About three years ago, I was an old man with a pet poodle parking at the Madison West VA Clinic for my annual checkup. I ensured my dog had water, shade and fresh air during my appointment.
Dr. Ruiz and I were chatting about my dog, Chuffee, and how he improved my mental attitude immensely since living with me. She mentioned that it sounded like he would qualify as an emotional support animal. I had looked for a post-traumatic stress disorder/post-traumatic stress injury (PTSD/PTSI) service dog. The cost (from $25,000 to $45,000) was prohibitive. She had recently been in touch with a non-profit organization in Wausau that trains Veteran’s dogs to qualify as a service pet at no cost to Veterans.
I strongly suspected it was a scam but agreed to look into it.
I called the organization and needed to provide proof of an honorable discharge and a diagnosis of PTSD. The following week, Chuffee had to take an initial test on aggressive behavior toward strange dogs, reaction to loud noises, etc. He passed all the tests and we enrolled in the training program, which started the following week.
I was still wary that it would prove to be some sort of mirage; nobody was going to provide thousands of dollars of real training at no cost.
After eight months, and what felt like a couple of hundred trips to Wausau through all flavors of Wisconsin weather, Chuffee and I graduated as a certified PTSD/PTSI Service dog team. I was as proud as when I graduated from boot camp.
It all began with a visit to Dr Ruiz, my primary care doctor, who was simply attentive and creative, and willing to try something different.
So, what does a PTSD/PTSI service dog do as part of a team?

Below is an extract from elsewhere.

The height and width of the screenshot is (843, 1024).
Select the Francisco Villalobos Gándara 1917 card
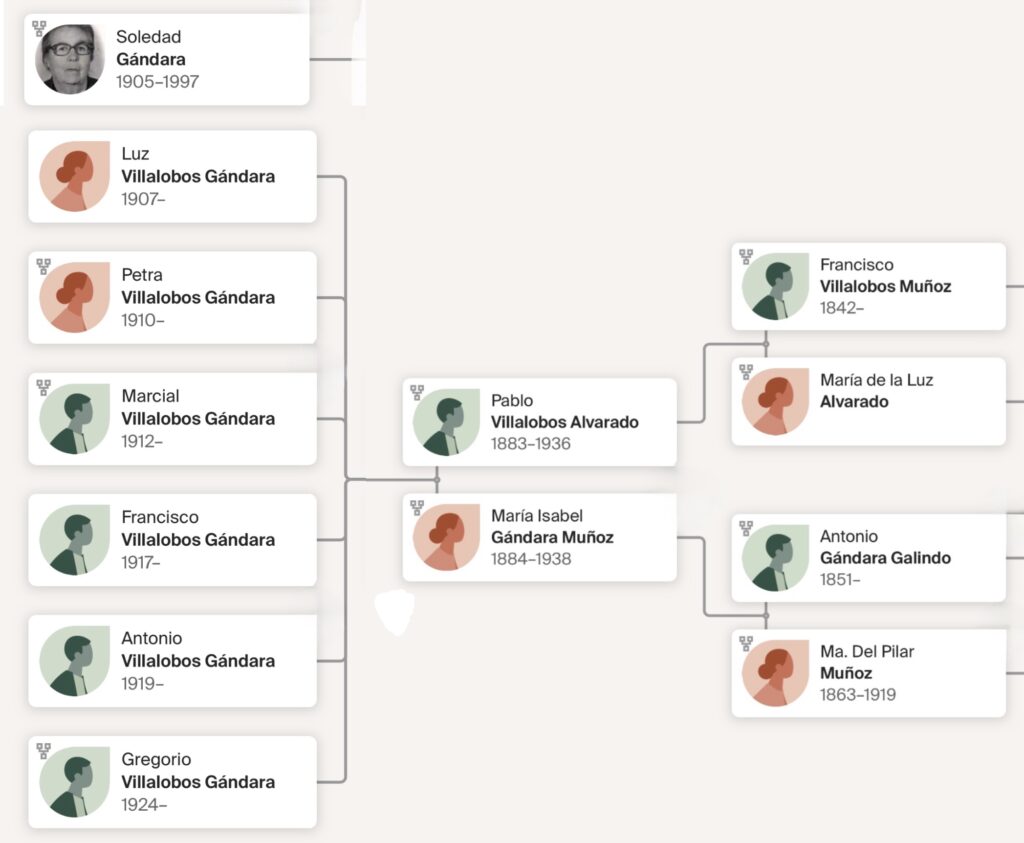click(172, 540)
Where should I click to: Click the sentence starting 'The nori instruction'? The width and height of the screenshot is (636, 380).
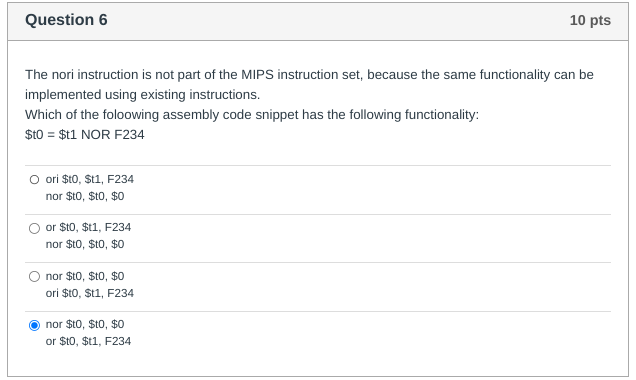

The specifics vary with each Veteran’s needs, although some are nearly universal. For example, most will “block” a stranger’s approach by simply inserting themselves between the handler and anyone coming near. They can alert you to unusual activity, thereby mitigating the hypervigilance issue. There are a variety of specialized actions that are customized to the Veteran’s needs. Chuffee will interrupt my rage response when he detects a rise in cortisol, the anxiety hormone all humans produce. I call this one of his “superpowers.”

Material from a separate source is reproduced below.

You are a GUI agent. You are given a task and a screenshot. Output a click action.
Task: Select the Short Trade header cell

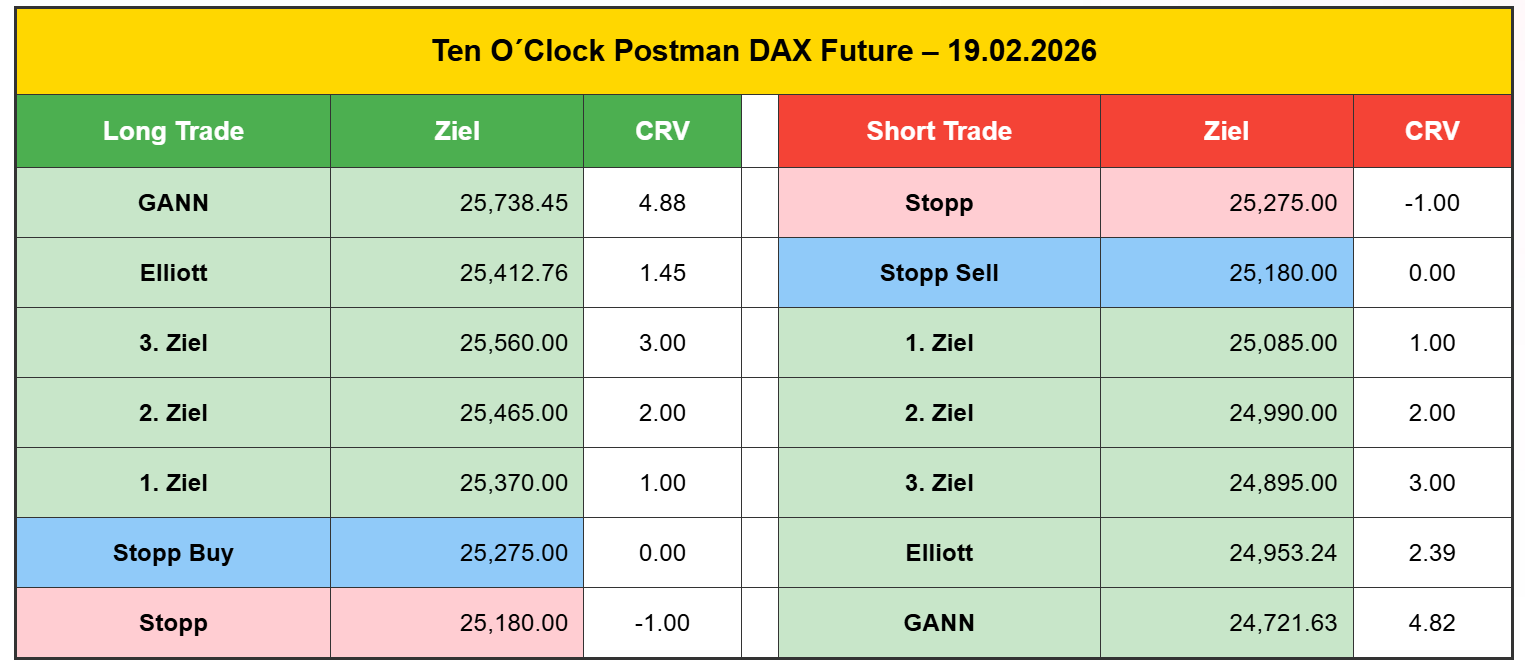point(938,131)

Recently my wife, Chuffee and I met with friends to have dinner. We were quietly sitting in a back corner of the restaurant and Chuffee was at my feet. Out of the blue, one of the wait staff walked to our corner and started pounding on drums hanging on the wall. Apparently, this is part of recognizing a customer’s birthday. The sound was deafening.
I expected Chuffee to be utterly terrified. Frankly, everyone at our table jumped. Instead, he simply stood his ground and leaned on me to keep me from getting out of the booth. His "superpower" to help me control my rage was in full effect. Once the racket stopped, Chuffee did his "chill out, we got this, I love you, nobody died" signal by putting his feet on my chest and licking my nose. (It's my belief that anyone who is still angry when a poodle licks their nose is probably beyond redemption.)

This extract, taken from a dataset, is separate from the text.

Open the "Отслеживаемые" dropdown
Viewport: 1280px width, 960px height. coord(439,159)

Later that night, when anger woke me from a sound sleep, Chuffee was up on the bed calming me down. What would have been a stressful night, almost became a celebration.
All of this traces to a primary care VA doctor who not only thought outside the box, but probably never even considered a box existed.
And to an organization located in a town in the middle of “up north” that recognized a need and a solution and worked mightily to solve a problem that many of this country’s Veterans face.
Thank you to everyone involved from an old man and a poodle named Chuffee, his certified service dog.